Dee Dee Ramone: The reason I wrote that song was out of spite for Richard Hell, because he told me he was gonna write a song better than Lou Reed's 'Heroin,' so I went home and wrote 'Chinese Rocks.'
I wrote it by myself, in Debbie Harry's apartment on First Avenue and First Street. Then Richard Hell put that line in it, so I gave him some credit." (213-214)
After this, the story jumps over to England briefly and covers the Sex Pistols. There is one story that made me smile (anybody that has run with a crew of "punks" should be able to relate):
"Bob Gruen:...I didn't see Johnny with a girl until the last night. He left the last show with some girl who was backstage. It was kind of a surprise, because from the first minute I met him, Johnny didn't seem to ever like anything.

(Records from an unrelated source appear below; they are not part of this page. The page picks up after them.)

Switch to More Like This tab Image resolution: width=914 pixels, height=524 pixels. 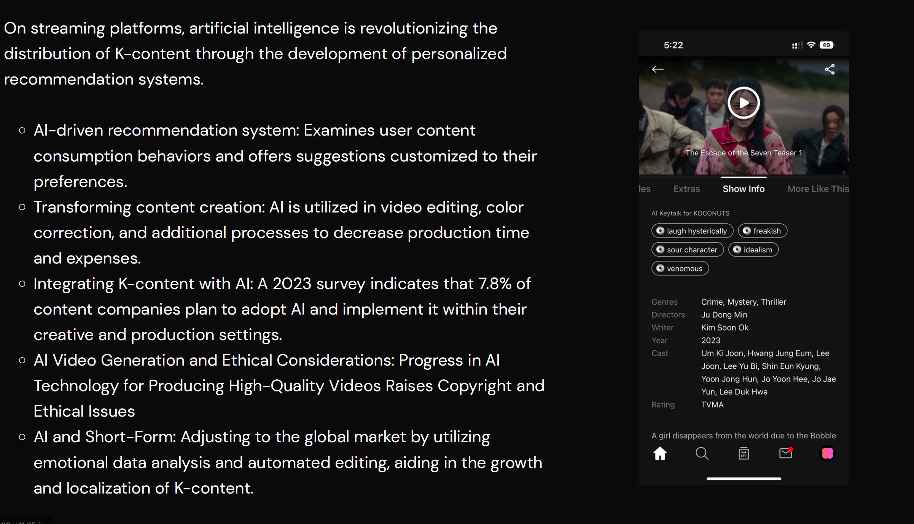pos(818,189)
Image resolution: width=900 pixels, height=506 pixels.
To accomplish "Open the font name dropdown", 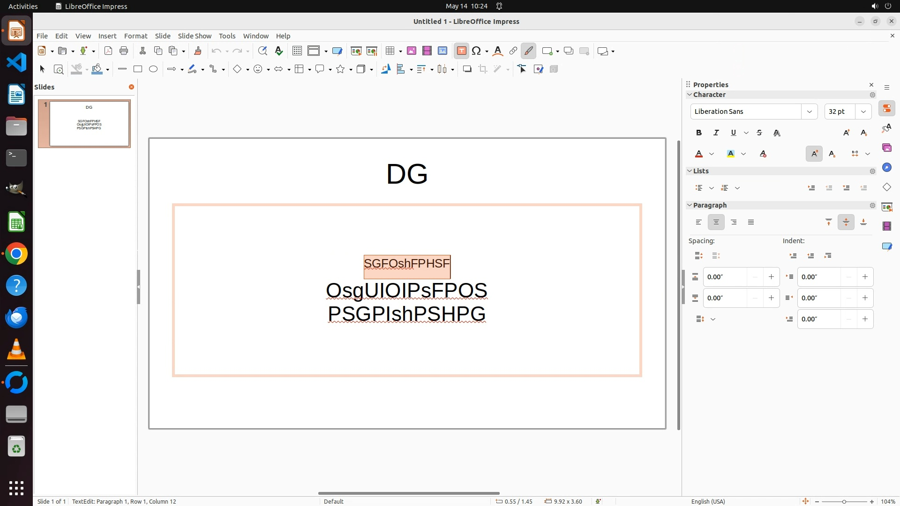I will 809,112.
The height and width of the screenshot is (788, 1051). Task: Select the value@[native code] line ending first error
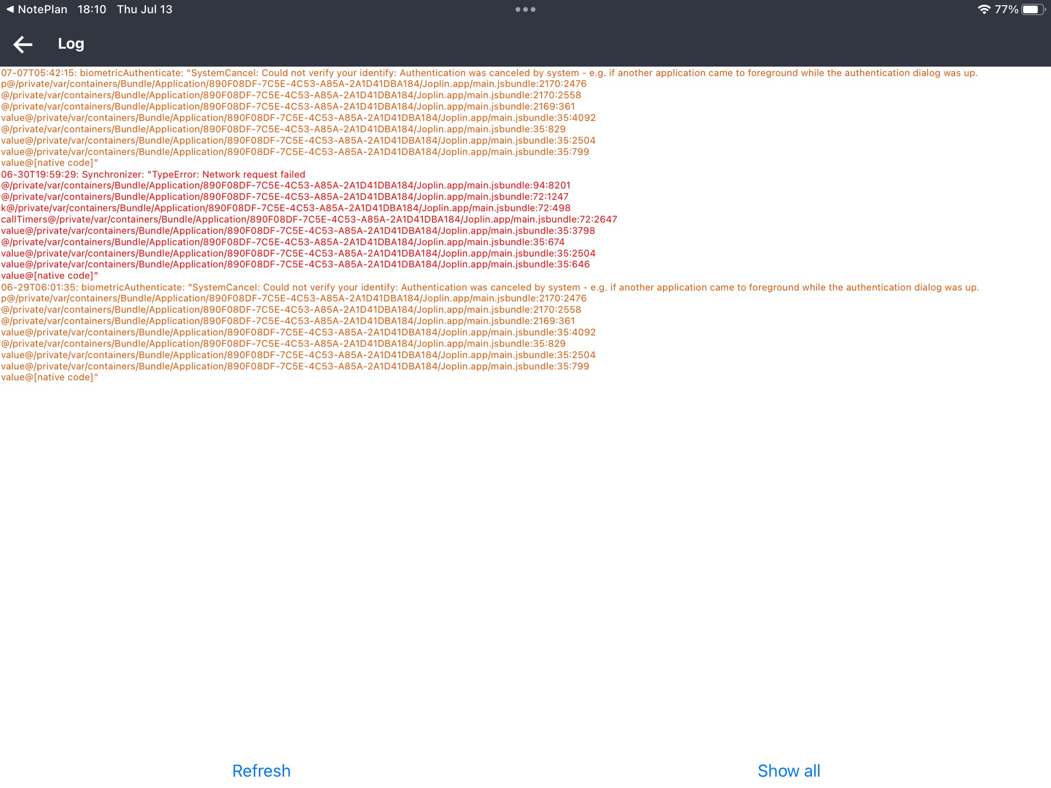click(49, 162)
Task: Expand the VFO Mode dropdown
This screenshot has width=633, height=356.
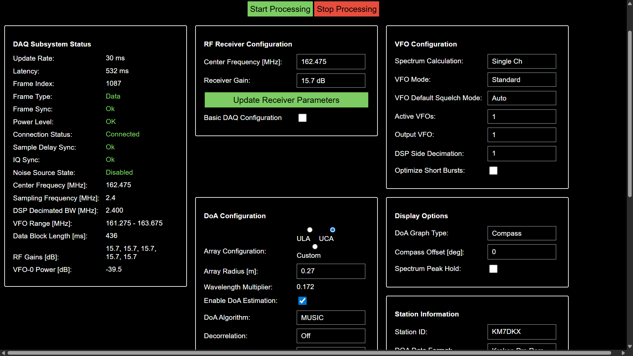Action: click(522, 80)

He just seemed to be in a really bad mood from day one. You know, everything sucked. He was so cynical and sarcastic about everything that he would always point out the derogatory aspect of everything. That's why I was so surprised when I saw him leave the Winterland gig with a girl on his arm and half a smile on his face. It was the most human thing I ever saw, because it was something so out of character to see him enjoy a moment of life." (331)
The book ends with a few interesting stories: Phil Spector's production of the Ramones album End of the Century, the deaths of Sid & Nancy, Nico and Johnny Thunders, and a lot of stuff about the Dead Boys...I could quote more (obviously the Phil Spector anecdotes are priceless)--but I've gone on long enough in this review and it's time to wrap it up. I want to include one final quote that I found very punk, and certainly pertinent one month after the blockbuster SCOTUS decision:
"Legs McNeil: Gay liberation had really exploded. Homosexual culture had really taken over--Donna Summer, disco, it was so boring. Suddenly in New York, it was cool to be gay, but it just seemed to be about suburbanites who sucked cock and went to discos. I mean, come on, 'Disco, Disco Duck?' I don't think so.
So we said, 'No, being gay doesn't make you cool. Being cool makes you cool, whether you're gay or straight.' People didn't like that too much. So they called us homophobic. And of course, being the obnoxious people we were, we said, 'Fuck you, you faggots.'
Mass movements are always so un-hip That's what was great about punk. It was an antimovement, because there was knowledge there from the very beginning that with mass appeal comes all those tedious folks who need to be told what to think. Hip can never be a mass movement. And culturally, the gay liberation movement and all the rest of the movements were the beginning of political correctness, which was just fascism to us. Real fascism, more rules.
But as far as being homophobic, that was ludicrous, because everyone we hung out with was gay. No one had a problem with that, you know, fine, fuck whoever you want. I mean Arturo would regale me with these great sex stories. I'd be going, 'Wow, what happened then?'
What was great about the scene was that people's curiosity seemed stronger than their fear. The time was rife with genuine exploration, but not in a trendy mass-movement way. And I was always fascinated by how anyone made it through the day, what they really did when the lights were out, to keep their sanity, or lose it." (275)
In short, if you read this book, not only will you understand me better, but you will also understand yourself better. How you react to some of the more salacious stuff can act as a barometer of the types of art you appreciate. I always prefer the real, the raw, and the honest truth: psychological realism. It seems that most all of the artists on display in this "bible" think along similar lines, and I can only state that they have been powerful influences.